Keeping track of your winnings and losses

The IRS requires you to keep a log of your winnings and losses as a prerequisite to deducting losses from your winnings. Your winnings include each win during the year.

You typically cannot offset your winnings from one day with your losses from another day in order to report your net winnings or losses. Your winnings and losses typically need to be separated and reported individually.

The IRS does allow you to net your wins and losses on the same day for the same type of wagering if you meet certain requirements. This is known as session gambling and has very specific requirements and documentation.  This means that if you win at the slots one day and lose the next day, you have to report the winnings on your tax return as income and then deduct the losses separately as an itemized deduction. 

Typical sources of winnings and losses can include:

  • lotteries
  • raffles
  • horse and dog races
  • casino games
  • poker games
  • sports betting

Your records need to include:

  • the date and type of gambling you engage in
  • the name and address of the places where you gamble
  • the people you gambled with
  • the amount you win and lose

Other documentation to prove your losses can include:

  • Form W-2G
  • Form 5754
  • wagering tickets
  • canceled checks or credit records
  • receipts from the gambling facility

 

Limitations on loss deductions

The amount of gambling losses you can deduct can never exceed the winnings you report as income. For example, if you have $5,000 in winnings but $8,000 in losses, your deduction is limited to $5,000. You could not write off the remaining $3,000, or carry it forward to future years.

 

Reporting gambling losses

To report your gambling losses, you must itemize your income tax deductions on Schedule A. You would typically itemize deductions if your gambling losses plus all other itemized expenses are greater than the standard deduction for your filing status. If you claim the standard deduction, you:

  • are still obligated to report and pay tax on all gambling winnings you earn during the year
  • will not be able to deduct any of your losses

 

Only gambling losses

You can include in your gambling losses the actual cost of wagers plus other expenses connected to your gambling activity, including travel to and from a casino. Keep in mind that the IRS does not permit you to simply subtract your losses from your winnings and report the difference on your tax return. And if you have a particularly unlucky year, you cannot just deduct your losses without reporting any winnings. If the IRS allowed this, then it's essentially subsidizing taxpayer gambling.
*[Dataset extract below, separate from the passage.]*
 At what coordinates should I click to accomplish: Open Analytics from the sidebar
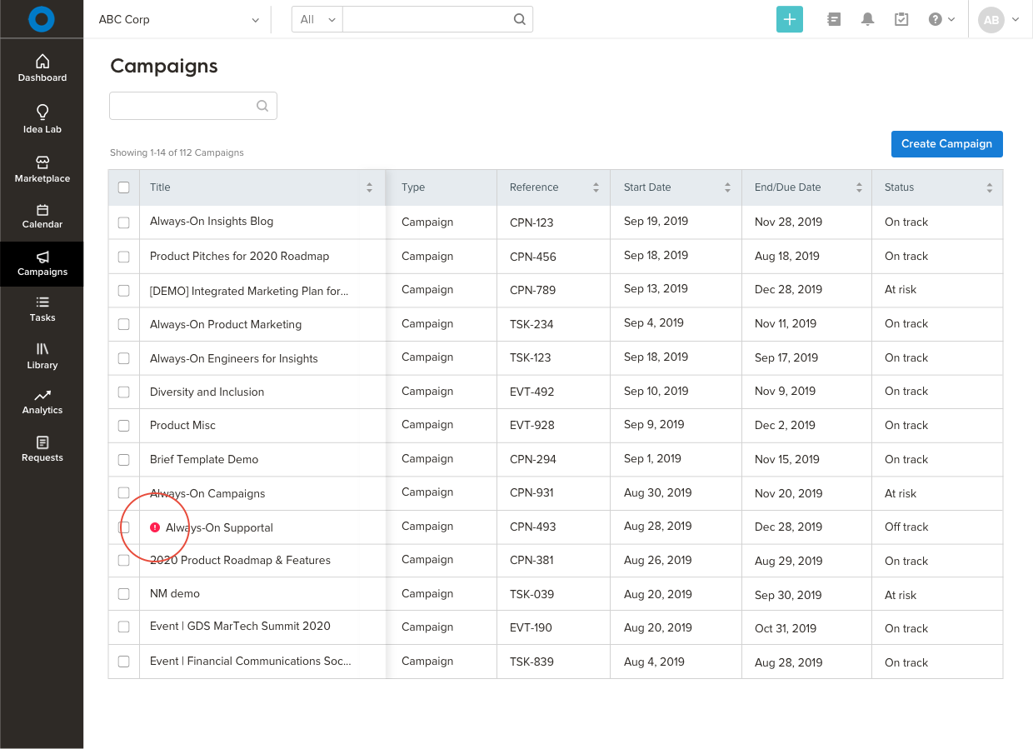coord(42,402)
The bottom line is that losing money at a casino or the race track does not by itself reduce your tax bill. You must first report all your winnings before a loss deduction is available as an itemized deduction. Therefore, at best, deducting your losses allows you to avoid paying tax on your winnings, but nothing more.

Some states do not permit amateur gamblers to deduct gambling losses as an itemized deduction at all. These states include Connecticut, Illinois, Indiana, Kansas, Massachusetts, Michigan, North Carolina, Ohio, Rhode Island, West Virginia, and Wisconsin. A taxpayer who has $50,000 of gambling winnings and $50,000 of gambling losses in Wisconsin for a tax year, for example, must pay Wisconsin income tax on the $50,000 of gambling winnings despite breaking even from gambling for the year.

In these states, session gambling may become particularly important.

Because professional gamblers may deduct gambling losses for state income tax purposes, some state tax agencies aggressively challenge a taxpayer's professional gambler status. A taxpayer whose professional gambler status is disallowed could face a particularly egregious state income tax deficiency if the taxpayer reported on Schedule C the total of Forms W-2G, Certain Gambling Winnings, instead of using the session method under Notice 2015-21. In this situation, the state may be willing to consider adjusting the assessment based on the session method if the taxpayer provides sufficient documentation.